Ever wonder what goes into making a sword?

UBC Volcan is a student-led engineering design team that specializes in the ways of blacksmithing and forging. The relatively new team, which started in 2020, fuses diverse histories of blacksmithing with skills gained in materials engineering courses.

The swords they make never see battle. Rather, the blades themselves compete in the international TMS Bladesmithing competition, where they are judged on creativity and difficulty.

According to co-presidents Connor Gingera and Kerrie Ye, their blade designs come to life from team members’ ideas. Each idea is then voted on by the entire design team based on creativity and practicality.

Projects revolve around applying knowledge from upper-year materials engineering courses. The chosen idea typically goes through a series of engineering tests and material selection processes.

This starts with SolidWorks simulation models to plan the heat treatment, as well as looking into the microstructure of the metal to figure out the best applications for the blade — all before going through the forge.

“We basically build out that microstructure, which is the internal structure of the steel that you can look at under a microscope,” said Gingera.

The forge heats the metal to the point of recrystallization, when the grains within the steel’s microstructure elongate and can be reshaped by pressure. Then, water is used to cool the steel into its new shape.

“The reason why we use steel for our blades is just because it’s one of the most well-understood metals,” said Gingera.

This makes it useful for blades from Medieval European arming swords (Gingera’s favourite) to Japanese katanas (Ye’s favourite).

Ye described how the team loves exploring swords from different cultures and time periods, aiming to honour their unique aesthetics and purposes.

This historical focus drew the attention of Burnaby Village Museum, which collaborated with the club to create a railroad spike butter knife (a knife forged from railroad spikes, giving it a unique spiralled hilt) to highlight a type of blade common in the early days of the Canadian railways.

While the team has a dedicated core of members, it’s been a challenge to build a community since they started.

“It’s been a process trying to build up our team,” said Ye. “[We try] to recruit people that are really passionate… as well as look toward the future and what we want to shape.”

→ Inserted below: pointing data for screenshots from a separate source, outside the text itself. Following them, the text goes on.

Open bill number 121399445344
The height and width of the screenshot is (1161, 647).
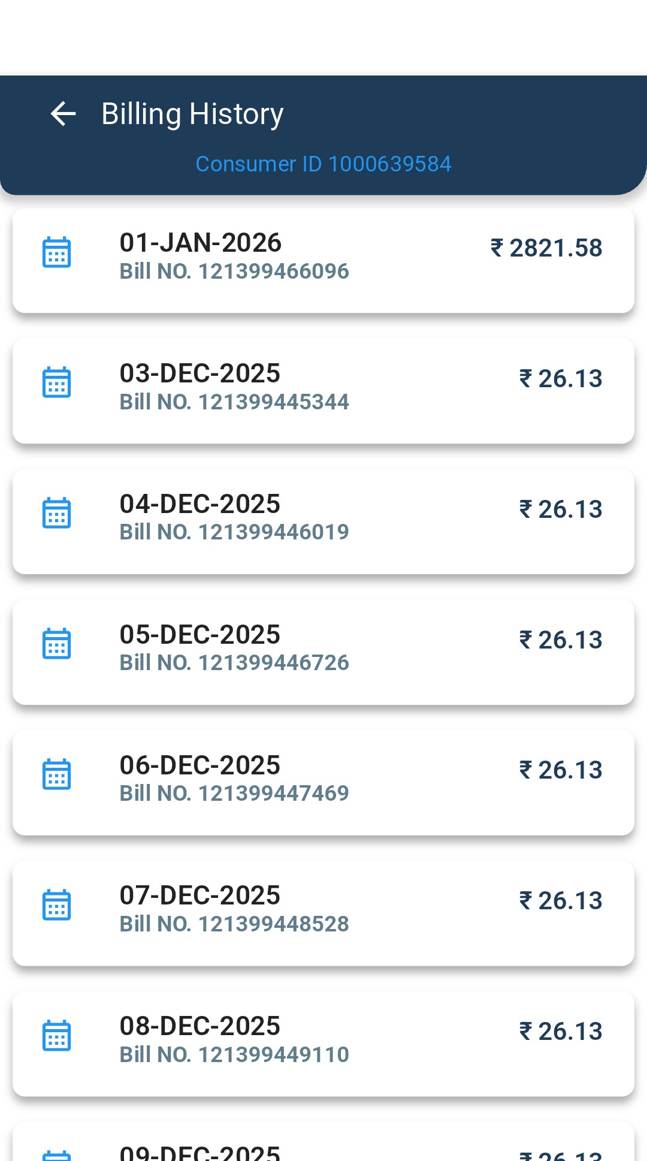pyautogui.click(x=234, y=402)
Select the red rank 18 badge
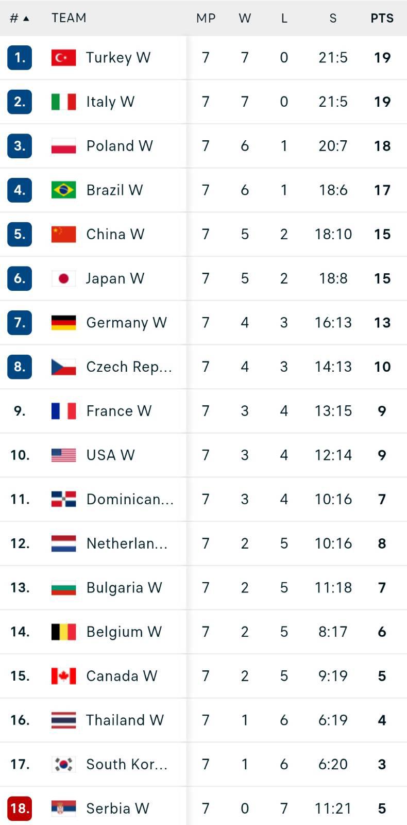Image resolution: width=407 pixels, height=825 pixels. click(20, 808)
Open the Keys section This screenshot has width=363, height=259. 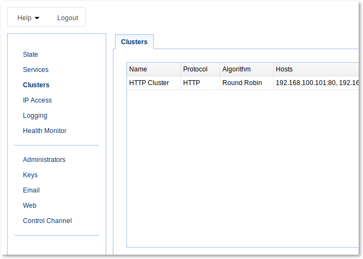click(x=31, y=175)
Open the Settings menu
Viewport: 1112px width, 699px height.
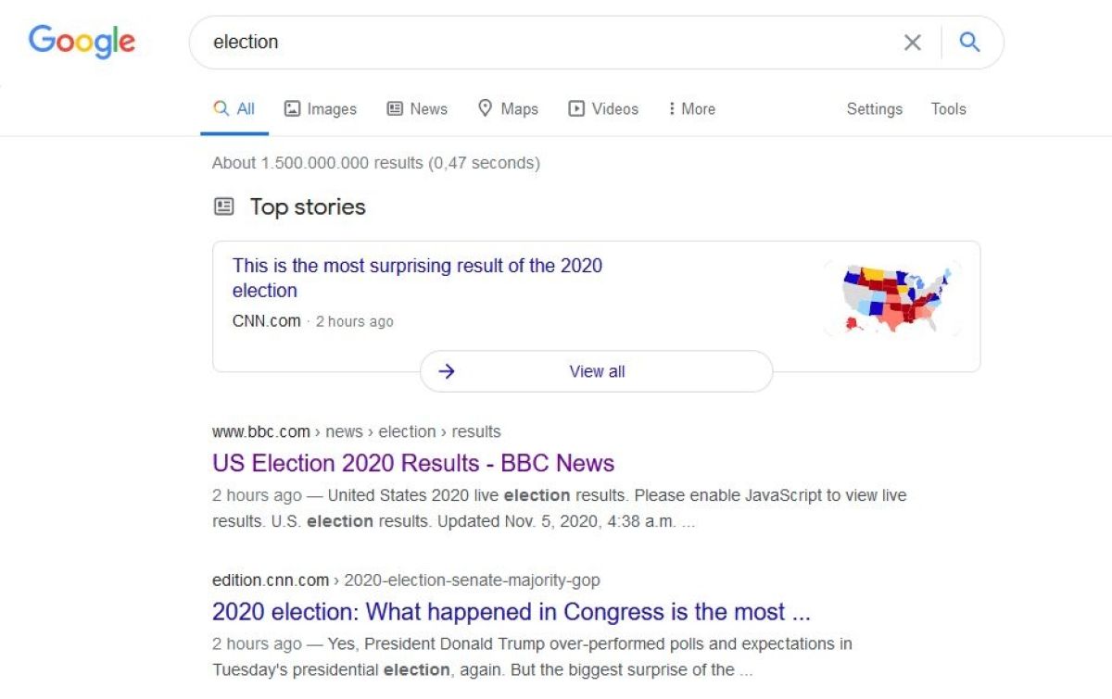click(874, 108)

As an engineering design team funded by the Faculty of Applied Science, the recruitment process is different from a typical club, as there is no membership fee. Members are selected through an application and interview.

“If anyone’s interested in blacksmithing, being part of a team looking to design stuff for competition, or maybe the engineering behind ... what’s inside of steel … reach out to us,” Gingera said.

Despite its engineering focus, UBC Volcan is open to all students, and they pride themselves on having members from different faculties and academic years.

“There’s more to working on these projects [than engineering], and we’re very open,” said Gingera. “We have students from sciences, arts, all faculties across campus … and we’re very thankful.”

An earlier verison of this article referred to the Faculty of Applied Sciences, rather than the Faculty of Applied Science. This article has been updated to address this typo.